VBE Pressesprecher Michael Gomolzig

Michael Gomolzig, Sprecher des VBE

In der Tat könnte man zunächst damit zufrieden sein, dass zu Beginn des neuen Schul­jahres wenigstens der Pflichtbereich abgedeckt wird. Schule ist aber wesentlich mehr als nur Mathematik, Deutsch und Naturwissenschaften. „Wenn Schulen Profil zeigen sollen, jedoch keine Arbeitsgemeinschaften anbieten dürfen, wenn Schüler mit Schwä­chen zusätzlich nur gefördert werden können, wenn Eltern Geld für Nachhilfestunden aufbringen, wenn bei Erkrankungen von Lehrkräften Unterricht ausfallen muss, weil die `Lehrerfeuerwehr´ zu knapp kalkuliert ist, darf man das nicht als die bessere Bil­dungspolitik verkaufen“, wettert der VBE-Sprecher.

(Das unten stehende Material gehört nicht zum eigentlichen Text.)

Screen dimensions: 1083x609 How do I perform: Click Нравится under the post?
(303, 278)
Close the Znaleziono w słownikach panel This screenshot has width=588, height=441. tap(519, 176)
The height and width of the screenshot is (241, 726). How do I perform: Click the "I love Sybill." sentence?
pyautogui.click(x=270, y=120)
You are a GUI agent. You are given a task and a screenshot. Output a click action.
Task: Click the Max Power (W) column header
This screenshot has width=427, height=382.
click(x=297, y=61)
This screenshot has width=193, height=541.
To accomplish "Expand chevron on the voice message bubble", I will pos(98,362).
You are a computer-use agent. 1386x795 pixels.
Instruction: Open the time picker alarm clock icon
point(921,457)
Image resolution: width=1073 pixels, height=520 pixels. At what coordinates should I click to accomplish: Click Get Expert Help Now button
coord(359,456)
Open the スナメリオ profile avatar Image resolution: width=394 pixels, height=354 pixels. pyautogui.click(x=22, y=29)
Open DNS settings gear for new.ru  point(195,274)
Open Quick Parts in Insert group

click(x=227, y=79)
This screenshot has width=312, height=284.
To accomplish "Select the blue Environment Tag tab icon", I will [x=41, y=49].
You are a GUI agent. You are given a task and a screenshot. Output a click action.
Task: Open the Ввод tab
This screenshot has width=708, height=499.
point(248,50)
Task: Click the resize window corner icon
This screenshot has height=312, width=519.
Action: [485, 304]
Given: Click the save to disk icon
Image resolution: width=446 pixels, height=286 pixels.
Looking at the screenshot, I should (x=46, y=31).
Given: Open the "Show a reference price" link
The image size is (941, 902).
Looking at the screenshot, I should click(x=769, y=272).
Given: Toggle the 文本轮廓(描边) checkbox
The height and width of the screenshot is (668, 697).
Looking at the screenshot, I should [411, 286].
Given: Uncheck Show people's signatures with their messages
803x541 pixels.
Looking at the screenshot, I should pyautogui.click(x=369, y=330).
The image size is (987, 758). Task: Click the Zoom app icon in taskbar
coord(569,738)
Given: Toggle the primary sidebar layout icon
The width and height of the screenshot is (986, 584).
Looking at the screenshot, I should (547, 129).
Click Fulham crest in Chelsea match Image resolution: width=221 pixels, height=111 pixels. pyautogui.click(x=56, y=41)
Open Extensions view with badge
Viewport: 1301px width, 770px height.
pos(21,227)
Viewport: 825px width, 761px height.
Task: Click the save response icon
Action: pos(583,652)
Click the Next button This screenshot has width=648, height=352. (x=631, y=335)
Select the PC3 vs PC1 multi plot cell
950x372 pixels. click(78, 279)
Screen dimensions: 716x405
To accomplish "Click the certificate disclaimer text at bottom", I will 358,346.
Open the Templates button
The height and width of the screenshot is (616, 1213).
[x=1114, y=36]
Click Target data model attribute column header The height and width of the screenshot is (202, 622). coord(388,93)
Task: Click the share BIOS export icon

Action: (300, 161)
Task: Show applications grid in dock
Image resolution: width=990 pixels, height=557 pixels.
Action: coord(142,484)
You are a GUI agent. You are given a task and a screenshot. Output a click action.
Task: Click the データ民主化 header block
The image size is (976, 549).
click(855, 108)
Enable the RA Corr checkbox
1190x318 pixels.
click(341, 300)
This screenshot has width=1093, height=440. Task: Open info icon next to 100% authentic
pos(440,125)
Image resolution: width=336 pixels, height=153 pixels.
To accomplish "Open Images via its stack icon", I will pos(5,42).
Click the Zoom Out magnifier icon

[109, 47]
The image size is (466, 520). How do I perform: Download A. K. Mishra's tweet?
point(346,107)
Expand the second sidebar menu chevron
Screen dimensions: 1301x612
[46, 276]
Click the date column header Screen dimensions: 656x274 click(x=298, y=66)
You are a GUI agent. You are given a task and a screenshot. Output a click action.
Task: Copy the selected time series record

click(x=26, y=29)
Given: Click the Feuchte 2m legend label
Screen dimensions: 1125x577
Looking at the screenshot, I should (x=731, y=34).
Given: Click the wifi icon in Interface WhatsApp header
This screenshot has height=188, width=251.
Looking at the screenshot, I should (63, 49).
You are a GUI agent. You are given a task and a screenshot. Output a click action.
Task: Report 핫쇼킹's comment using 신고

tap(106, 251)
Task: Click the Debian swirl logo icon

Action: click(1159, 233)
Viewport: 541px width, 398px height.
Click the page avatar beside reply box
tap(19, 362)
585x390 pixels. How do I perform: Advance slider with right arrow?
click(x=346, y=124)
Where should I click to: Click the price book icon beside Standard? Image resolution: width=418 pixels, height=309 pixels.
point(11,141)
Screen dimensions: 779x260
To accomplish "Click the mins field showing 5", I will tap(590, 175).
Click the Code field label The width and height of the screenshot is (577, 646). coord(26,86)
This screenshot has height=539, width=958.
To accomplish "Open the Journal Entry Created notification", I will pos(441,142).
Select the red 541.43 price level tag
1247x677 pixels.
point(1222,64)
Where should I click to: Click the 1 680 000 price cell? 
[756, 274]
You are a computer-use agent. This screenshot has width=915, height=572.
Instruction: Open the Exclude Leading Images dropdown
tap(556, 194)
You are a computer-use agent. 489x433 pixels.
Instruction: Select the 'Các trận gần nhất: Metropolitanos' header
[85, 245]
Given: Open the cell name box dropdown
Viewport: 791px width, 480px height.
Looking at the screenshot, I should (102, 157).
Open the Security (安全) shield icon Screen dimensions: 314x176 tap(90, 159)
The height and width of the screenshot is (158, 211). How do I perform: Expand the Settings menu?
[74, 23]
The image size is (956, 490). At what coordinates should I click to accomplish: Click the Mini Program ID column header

So hatten beispielsweise im Rems-Murr-Kreis die Grund- und Hauptschulen im Schuljahr 2008/09 insgesamt 2752 Lehrerwochenstunden für den Ergänzungsbereich zur Verfügung; im letzten Schuljahr (2011/12) waren es noch 1115, also weniger als die Hälfte. Bei den Realschulen rutschte die Zahlen von 675 auf 361 Wochenstunden ab, bei den Gymnasien von 664 auf 490 (aus einer aktuellenLandtagsanfrage dreier CDU-Abgeordneter des Rems-Murr-Kreises). Schon diese Zahlen allein sprechen eine deutliche Sprache. Wenn man dann noch berücksichtigt, dass der Ergänzungsbereich zunächst vorrangig für Krankheitsvertretungen verwendet wird, bleiben für Stütz- und Förderkurse – etwa bei LRS und Dyskalkulie, für pädagogisch wertvolle Arbeitsge­meinschaften wie Chor, Theater-AG und Schülerzeitung kaum noch Stunden übrig. Obendrein werden die Leiter dieser Zusatzangebote abgezogen, um zuerst den Pflicht­bereich abzudecken, sobald Lehrer wegen Erkrankungen ausfallen. Wie man da ver­lässlich arbeiten, etwas kontinuierlich aufbauen kann, ist dem VBE, den Eltern und Lehrern unklar. „Wenn der Rotstift regiert, muss die Pädagogik schweigen“, bringt der VBE-Sprecher die aktuelle Situation auf den Punkt.